ECLI:NL:RBLIM:2020:7910

Rechtbank Limburg

Datum uitspraak
14 oktober 2020
Publicatiedatum
15 oktober 2020
Zaaknummer
8745934 CV EXPL 20-4261
Instantie
Rechtbank Limburg
Type
Uitspraak
Rechtsgebied
Civiel recht
Procedures
  • Eerste aanleg - enkelvoudig
Rechters
Vindplaatsen
  • Rechtspraak.nl
AI samenvatting door LexboostAutomatisch gegenereerd

Verwijzing naar de kamer voor andere zaken dan kantonzaken in een arbeidsovereenkomst tussen bestuurder en vennootschap

Op 14 oktober 2020 heeft de Rechtbank Limburg, zittingsplaats Maastricht, een vonnis gewezen in de zaak tussen [eisende partij] en CAMPUS HEERLEN MANAGEMENT & DEVELOPMENT B.V. (CMD).
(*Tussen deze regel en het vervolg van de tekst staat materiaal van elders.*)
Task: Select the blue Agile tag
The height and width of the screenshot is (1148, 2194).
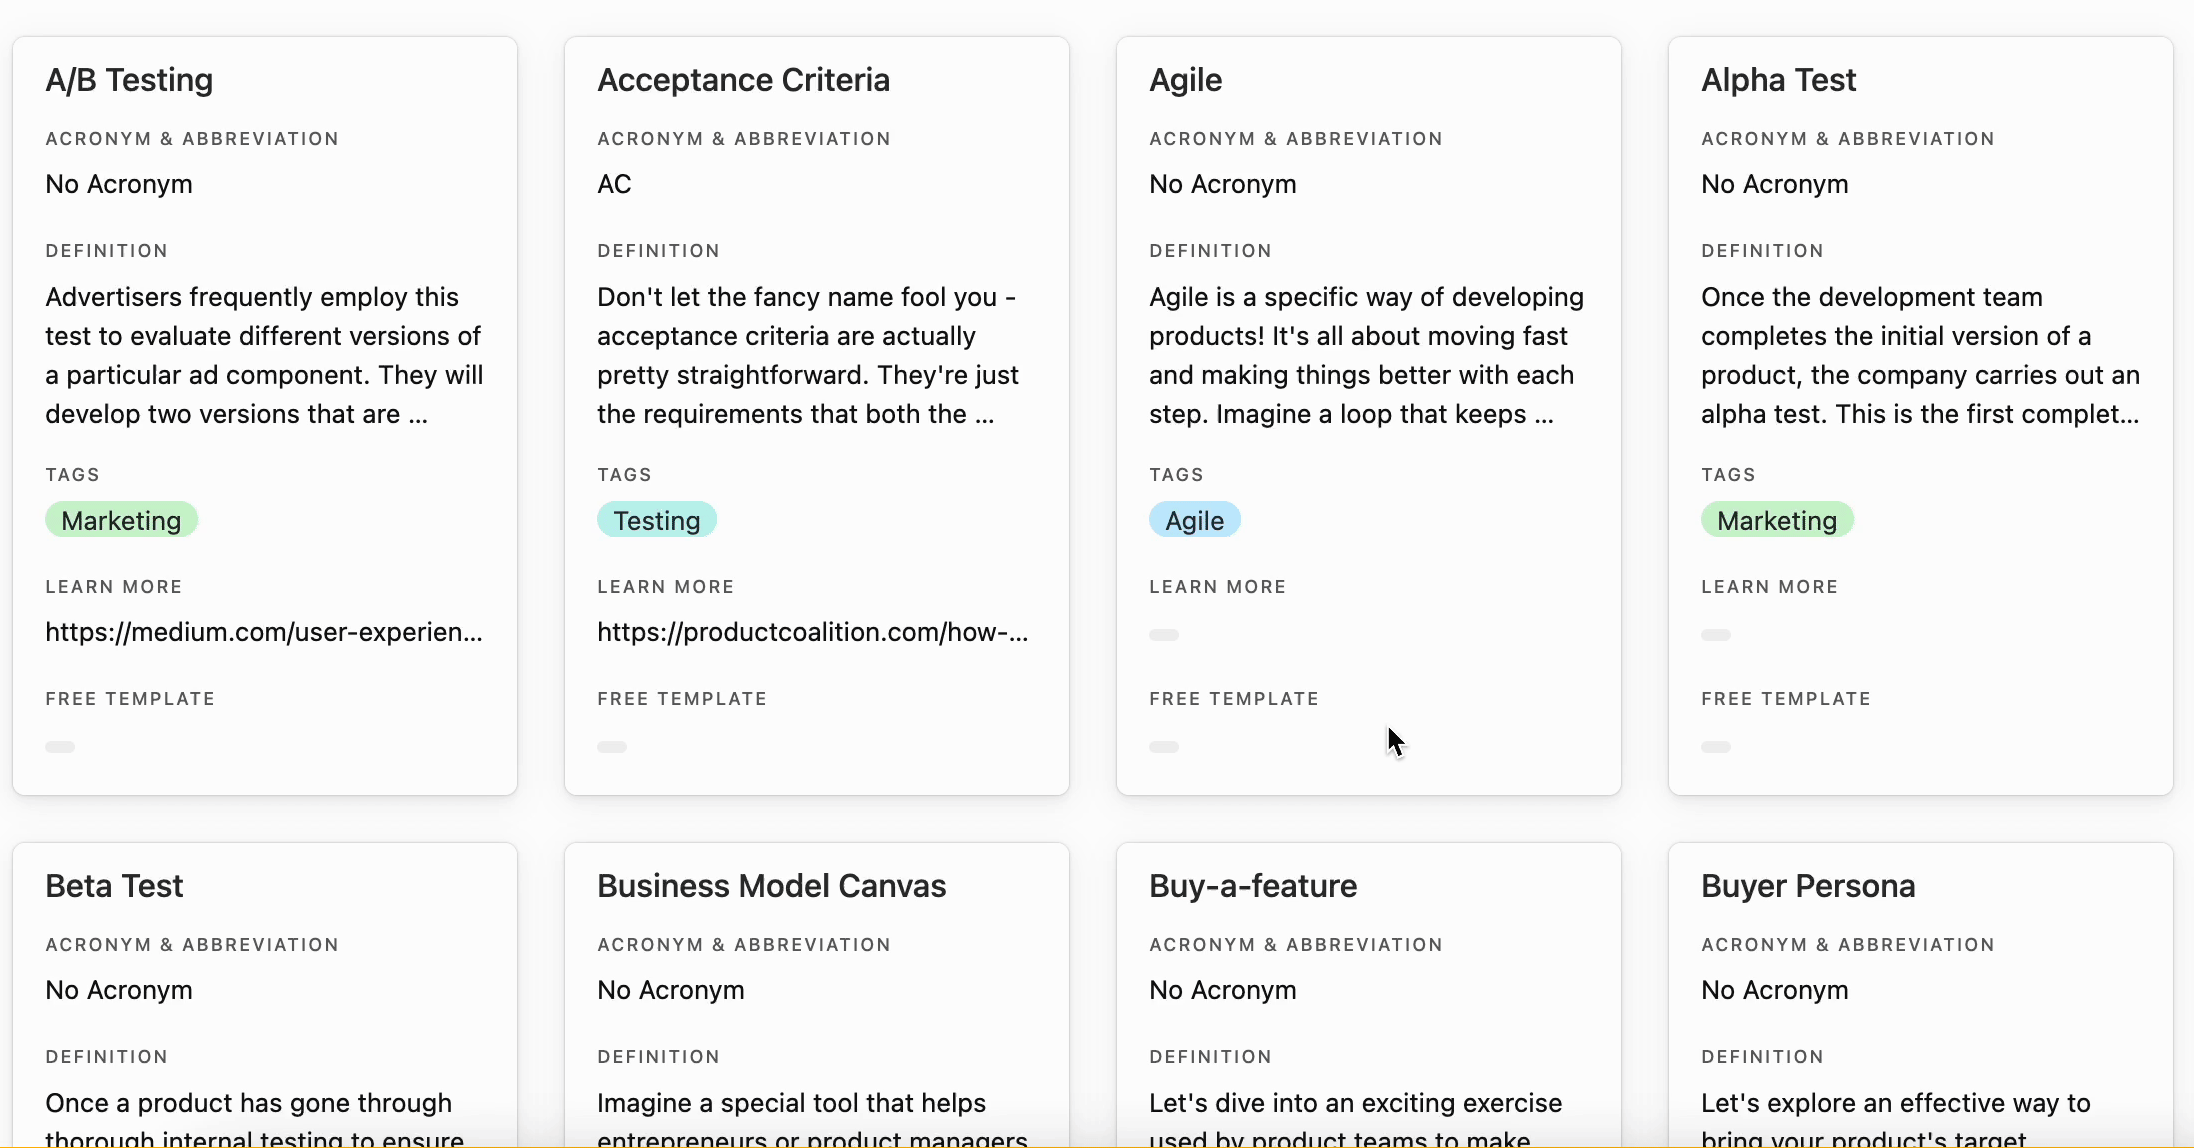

De procedure betreft een arbeidsovereenkomst waarbij [eisende partij] als bestuurder van CMD heeft gefungeerd. De kantonrechter heeft partijen in staat gesteld om zich uit te laten over de vraag welke rechter van de rechtbank bevoegd is om het geschil te behandelen. Beide partijen hebben zich uitgesproken voor verwijzing naar de kamer voor andere zaken dan kantonzaken, op basis van artikel 2:241 BW, dat de rechtbank bevoegd verklaart om kennis te nemen van alle rechtsvorderingen betreffende de overeenkomst tussen de vennootschap en de bestuurder.

De kantonrechter heeft vervolgens besloten de zaak te verwijzen naar de civiele rolzitting van de kamer voor andere zaken dan kantonzaken in de Rechtbank Limburg, locatie Maastricht. Tevens is aan partijen meegedeeld dat zij in het vervolg van de procedure alleen bij advocaat kunnen procederen. Het vonnis bevatte ook informatie over de verplichting tot betaling van griffierechten na de verwijzing, en dat deze binnen vier weken na de roldatum moeten zijn voldaan.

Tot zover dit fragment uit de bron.